Following a successful defeat of the September recall election, California Gov. Gavin Newsom has signed a landslide of progressive bills into law, some of which will mean changes for public universities. 

Only a day ahead of the Oct. 10 deadline to act on the 836 total proposals from state lawmakers, Newsom passed 92% of the proposed legislation, as reported by CalMatters. Here’s how these new laws could affect college students. 

Affordability and Financial Aid

Assembly Bill 469 will require all students to submit a Free Application for Federal Student Aid (FAFSA) or a California Dream Act application by September 2022. 

According to The Education Trust, this bill will “boost college-going for low-income students and students of color by building a college-going culture.”

“I’m hoping that requiring the FAFSA will only make students who might be going through the application process alone more aware of the aid that is available to them and increase opportunities for those who need it most,” liberal studies senior Julia Pennington said. 

Assembly Bill 1377 will require all California public universities to perform a needs-based assessment of student housing starting in the 2022-23 fiscal year. Universities will then need to create a housing plan, with an emphasis on affordable housing, that addresses how they will meet projected student needs.

Assembly Bill 396 targets a proposed expansion of CalFresh food benefits provided through the federal Supplemental Nutrition Assistance Program. CalFresh is a state welfare program that aims to provide low-income households with nutritious food. 

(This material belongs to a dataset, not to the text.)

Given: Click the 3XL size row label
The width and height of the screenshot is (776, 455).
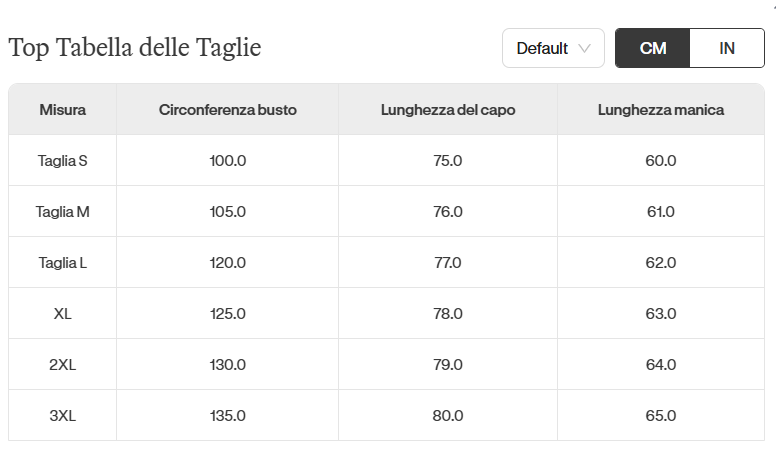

Under current federal law, college students who are enrolled more than part-time are not eligible for these benefits unless they meet certain exemptions. One of these exemptions requires students to participate in employment training for low-income households. 

This new law aims to clarify the eligibility requirements for this exemption and requires these employment opportunities to be made available at all California public universities.

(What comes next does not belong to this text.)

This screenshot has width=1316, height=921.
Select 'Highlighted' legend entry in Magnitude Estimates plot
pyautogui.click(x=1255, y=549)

Community College Transfer System

Assembly Bill 928 will establish a standard sequence of lower-division general education requirements for students intending to transfer from community colleges to four-year public universities. It also requires the California Community Colleges to place students who declare a transfer goal pathway for their intended major.

Additionally, Assembly Bill 1111 will require all 116 California Community College campuses to adopt a common course numbering system that will ensure an easier application for transfer credit at both CSU and UC schools.

“I think that by making the community college system more compatible with four-year universities and easier to navigate, we’re working on reducing some of the stigma that can come from choosing a two-year over university,” Pennington said. 

Cal Grant Reform Vetoed

While many of the education bills Newsom passed into law are considered progressive, he also vetoed the largest proposed expansion of the state’s financial aid system in decades. 

The Cal Grant Reform, also known as Assembly Bill 1456, would have simplified the Cal Grant system. The financial aid system has been criticized in recent years for being overly complicated and not investing enough in students choosing to pursue two-year colleges. The bill was projected to make an additional 160,000 students eligible for aid. 

Newsom’s move to veto the bill came only days after his approval of other assembly bills that target affordable housing and expanding financial aid eligibility. 

“These new laws definitely address a lot of the inequality issues we’re seeing at the university level,” Pennington said. “I’m just curious to see how effectively they will be implemented and if we as students will be able to see any change.”